Kola Ayonrinde comments on Interpretability as Compression: Reconsidering SAE Explanations of Neural Activations with MDL-SAEs

Kola Ayonrinde 19 Mar 2025 13:22 UTC
2 points
0
Hi Seonglae, glad you enjoyed the post!

Yes this is correct, we also multiplied the 1999 number by 7 to represent the number of bits in a float (we assumed 8 bit floats but without specifying the sign as SAE feature magnitudes are always positive which gives 7 bits).

It could be argued that in fact in this case we might not want to think of features as scalars (ie float valued) and use the numbers as you describe them above. In that case note that the value still exceeds the typical description length from the SAEs (1405 bits).

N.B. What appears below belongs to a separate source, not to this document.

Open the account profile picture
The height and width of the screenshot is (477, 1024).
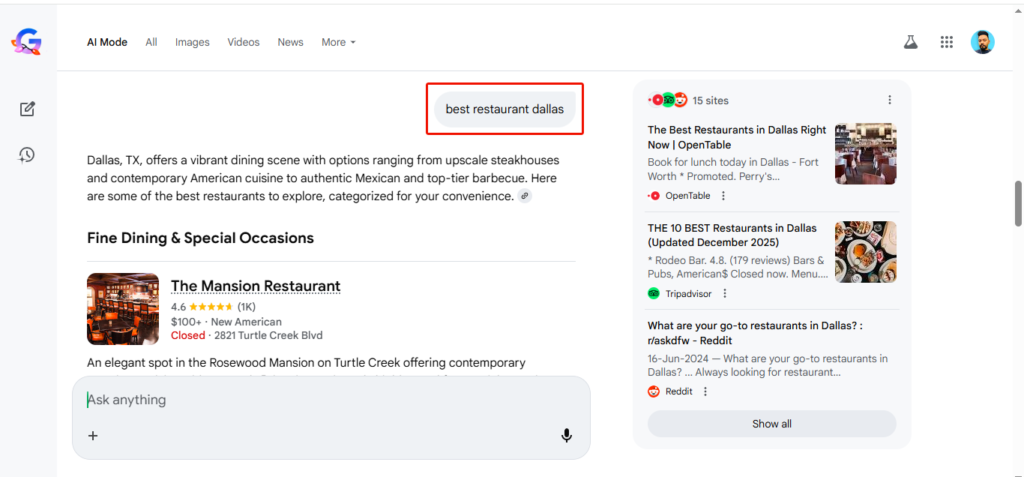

This is mostly an illustrative example as it assumes features are uniformly distributed for exposition, in practise we might expect the SAEs to perform even better as we are able to exploit the fact that some features are much more common than others etc

Thanks for your comment!
- Seonglae Cho 20 Mar 2025 23:29 UTC
  1 point
  0
  Parent
  Thank you for your answer. I understand that in the extreme case and in the illustrative example. The 1999-bit value was derived from binary decisions for each token, as you mentioned, while it exceeds the typical DL.
  More importantly, optimizing the tradeoff between sparsity and description length is like solving a convex optimization problem. It would be great to formalize this relationship and observe the trend between sparsity (x-axis) and DL (y-axis), although I have no specific approach in mind. My intuition is that the MDL might serve as a lower bound, with the overall behavior being approximated by the dominant factor’s information in each regime.